▶ Work instruction A
In the passage about It’s Such a Beautiful Day, which aspects of animation’s materiality does the text say are brought to the forefront?
▶ Work instruction B
Pick up the passage about It’s Such a Beautiful Day after its last sentence and keep writing.

▶ Page text
Most audiences tend to associate the medium of animation with the simple themes and the creative, eye-popping design of children’s media. While Hertzfeldt’s approach is certainly no less imaginative than the likes of Disney, it embodies a simple yet often ingenious sensibility which in a certain way takes animation back to its roots: pen, paper, and camera. Traditional animation generally proceeds by photographing or digitally imposing moving figures over a static, pre-drawn background. By contrast, It’s Such a Beautiful Day was painstakingly hand-drawn on copy paper. First among the many distinctive features viewers will probably notice is the modest design of the characters and environments. Bill and his counterparts are stick figure-like. His exploits are often depicted against the pure white background, imbuing the film with a character of a doodle, like a flipbook one might have drawn on pad of sticky notes.

Hertzfeldt mixes this relatively simple design with avant-garde optical effects afforded by the 35mm rostrum animation stand on which the film was captured. The animation stand, built in the 1940s and, according to the film’s description on Vimeo, “one of the last surviving cameras of its kind still operating in the world,” allows one to not only capture images frame-by-frame against a flat surface, but also to move the camera in a variety of ways. This gave Hertzfeldt the opportunity to mix his animation with changes in camera movement, focus effects, and other unorthodox techniques. For instance, many of the film’s sequences are depicted through a peculiar ‘split-screen’ effect, in which action occurs simultaneously or sequentially in different ‘bubbles’ distributed across the frame. To achieve this, Hertzfeldt poked holes in a piece of paper, attached it directly to the lens, and lined up his drawings so that they would be framed within those holes. All these techniques combine to create an aesthetic where the materiality of animation—the crumpling of paper, the stroke of a pen, the physicality of a camera—is brought to the forefront and made a spectacle in and of itself.

▶ Recorded information

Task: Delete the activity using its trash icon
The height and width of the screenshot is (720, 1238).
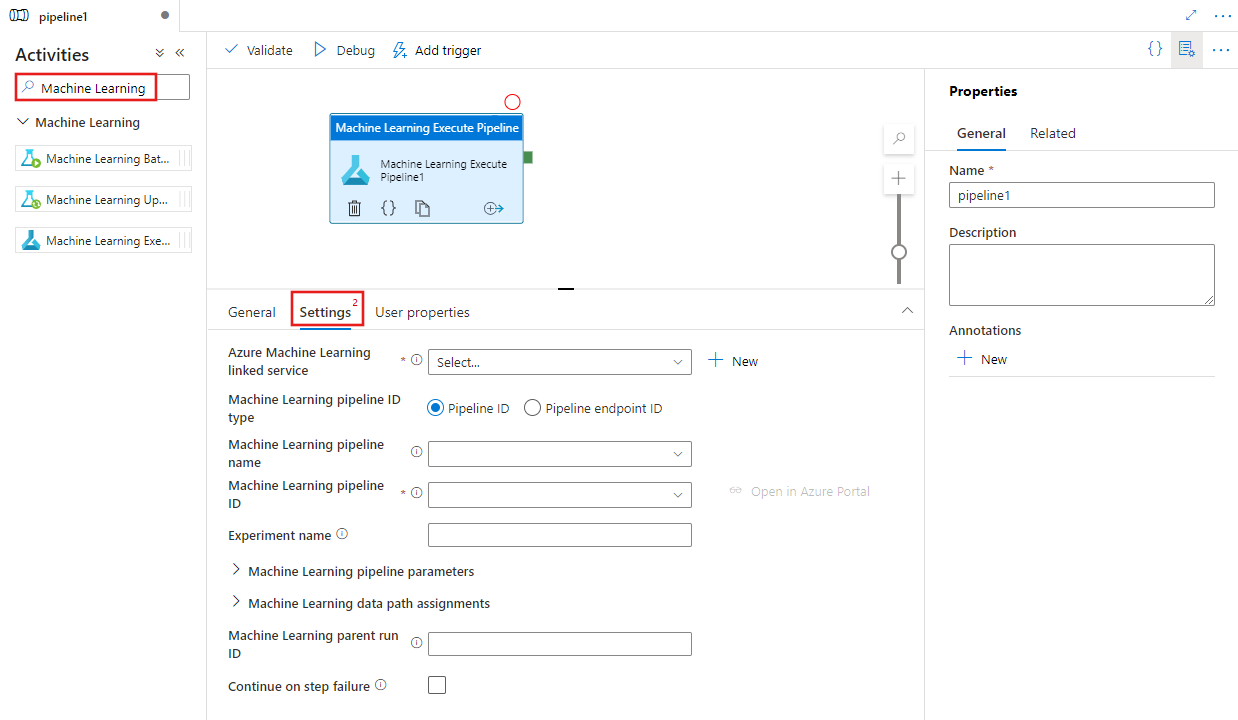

▶ Reply A
The crumpling of paper, the stroke of a pen, and the physicality of a camera.

▶ Reply B
Also among the film’s distinctive features is the omnipresent, omniscient third-person narration provided by none other than Hertzfeldt himself. Giving us a window into Bill’s hopes, fears, dreams, and memories, Hertzfeldt’s plain, matter-of-fact delivery is the source of much of the film’s humor and broader irony. One cannot help but laugh out of absurdity as he explains in a cool and practical tone the bizarre deaths and ailments in Bill’s family history. Despite the narration’s omniscience, it remains highly subjective; we are kept in Bill’s mind, and things are explained to us from his point of view, which, because of his illness, occasionally defies what we as the audience know to be true.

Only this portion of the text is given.